## Required tasks
A: Extract the stretch from "As the foundation" through "connective tissue disorders." from the passage on collagen IV stability.
B: Summarize the passage on collagen IV stability in three sentences.

## Excerpted passage
As the foundation for connective tissues like tendons, bones, cartilage, and skin, collagen is the most abundant protein in the human body. It serves as the body’s scaffolding, supporting cells as they grow and function. Despite its importance for life, collagen has an unusual feature: It is not stable at body temperature.
Fascinated by this contradiction, Nancy Forde, a biophysicist at Simon Fraser University, and her colleagues investigated the features in collagen type IV that play a role in its stability. Their findings, published in the Proceedings of the National Academy of Sciences, identified cysteines as crucial chemical staples that help collagen IV remain intact.1 A better understanding of these structural features can provide insights into chemically altered collagen associated with connective tissue disorders.
When stable, collagen IV has a triple-helix structure consisting of three strands twisted together like a thread. At higher temperatures, such as body temperature, these threads unravel into random coils. Forde likened collagen IV’s appearance to “a little lollipop,” with one globular region called the non-collagenous 1 (NC1) domain at the C-terminus and a thread-like collagenous domain extending from this to the N-terminus.
On a molecular level, this triple-helical structure is made up of repeating glycine-X-Y sequences, with proline and hydroxyproline typically filling the X and Y spots. But collagen IV has interruptions in this pattern where glycine is missing from every third amino acid. These breaks boost flexibility but also slow down its folding into the triple helix.
As a graduate student in Forde’s group, Alaa Al-Shaer investigated the perplexing mystery behind collagen IV’s thermal instability.
Simon Fraser University
To study individual collagen IV strands, Forde’s then graduate student Alaa Al-Shaer used atomic force microscopy to map the conformations of the protein. The researchers hypothesized that these interruptions might form an area of micro-unfolding that would be one of the first areas to unravel under heat and appear as extended, more flexible bulges. Al-Shaer assessed collagen IV’s conformation under dry conditions at 4°C, 22°C (room temperature), and 37°C (body temperature). The threads unraveled significantly at body temperature but apparently not within the collagenous domain in the spots the team expected. Instead, Forde remarked, “There was only one location in the whole sequence where we noticed a significant mechanical change [prior to unfolding].” This region of interest was just 200 to 250nm from the NC1 domain, approximately two-thirds of the way from the NC1 domain to the N-terminus.
“Atomic force microscopy has never been applied to collagen in this fashion [of folding and unfolding],” said Abhishek Jalan, a biochemist at the University of Bayreuth, who was not involved in the study. “It’s a very remarkable study in that respect.”
While investigating the area N-terminal to the changed region, the researchers noted that it seemed to mark the position of last resistance. Collagen IV retained its structure N-terminal to this region, but C-terminal to this point, the chains unraveled.
They observed that each of the three collagen chains contained two cystine residues positioned just one to two amino acids apart. These closely spaced cystines paired to form disulfide bonds, acting like chemical staples, that helped hold the chains together. In total, six cystine residues formed three disulfide bonds, creating what the researchers called a “cystine knot.”

## Provided data
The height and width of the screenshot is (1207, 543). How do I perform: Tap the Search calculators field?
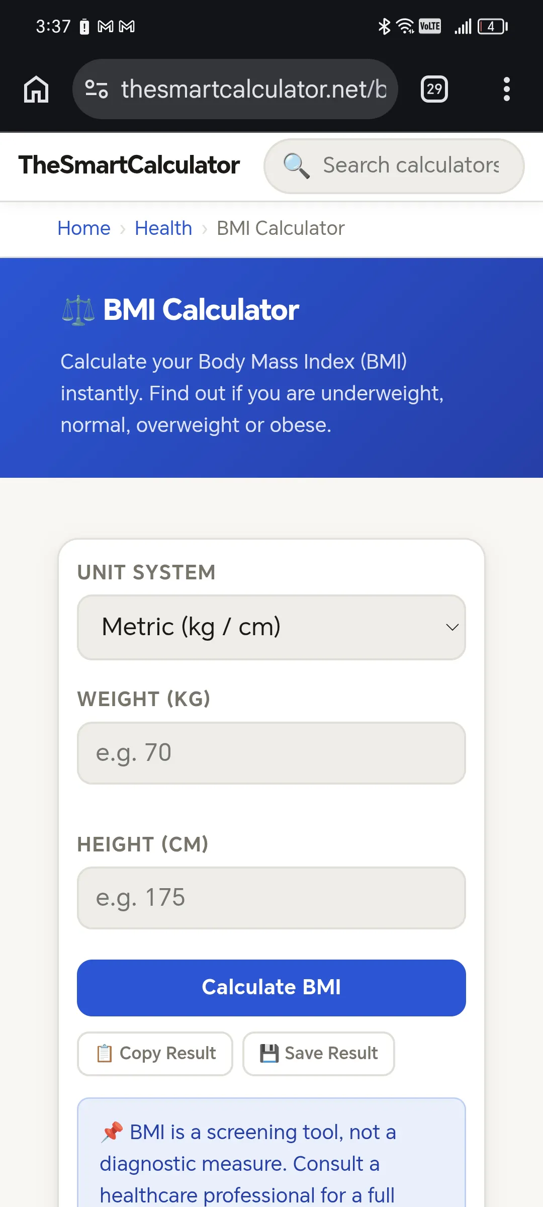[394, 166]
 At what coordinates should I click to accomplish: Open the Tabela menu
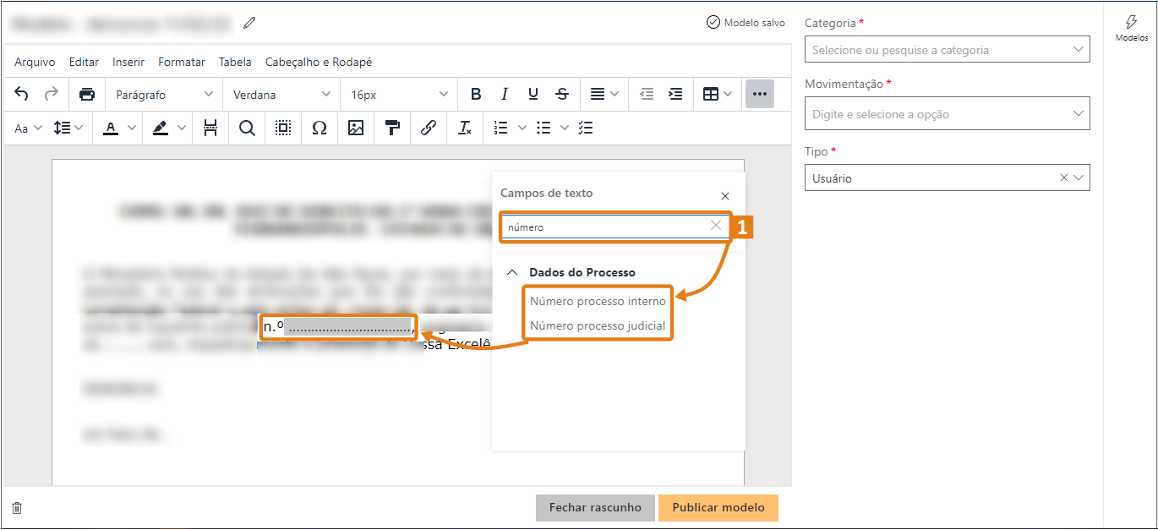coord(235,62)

---

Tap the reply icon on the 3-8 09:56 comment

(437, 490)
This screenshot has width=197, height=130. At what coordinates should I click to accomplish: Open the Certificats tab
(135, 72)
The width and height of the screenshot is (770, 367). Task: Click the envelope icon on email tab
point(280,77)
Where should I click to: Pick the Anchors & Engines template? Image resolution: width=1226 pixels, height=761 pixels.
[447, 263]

## Problem solutions
A:
As the foundation for connective tissues like tendons, bones, cartilage, and skin, collagen is the most abundant protein in the human body. It serves as the body’s scaffolding, supporting cells as they grow and function. Despite its importance for life, collagen has an unusual feature: It is not stable at body temperature.
Fascinated by this contradiction, Nancy Forde, a biophysicist at Simon Fraser University, and her colleagues investigated the features in collagen type IV that play a role in its stability. Their findings, published in the Proceedings of the National Academy of Sciences, identified cysteines as crucial chemical staples that help collagen IV remain intact.1 A better understanding of these structural features can provide insights into chemically altered collagen associated with connective tissue disorders.

B: Collagen is the most abundant protein in the human body and the foundation of its connective tissues, yet it is not stable at body temperature. Biophysicist Nancy Forde of Simon Fraser University and her colleagues used atomic force microscopy to study collagen type IV, and they found that its threads unraveled significantly at body temperature, with only one region showing a significant mechanical change before unfolding. Collagen IV kept its structure on the N-terminal side of this region, where closely spaced residues on the three chains formed three disulfide bonds, which the researchers called a "cystine knot," acting as chemical staples that helped hold the chains together.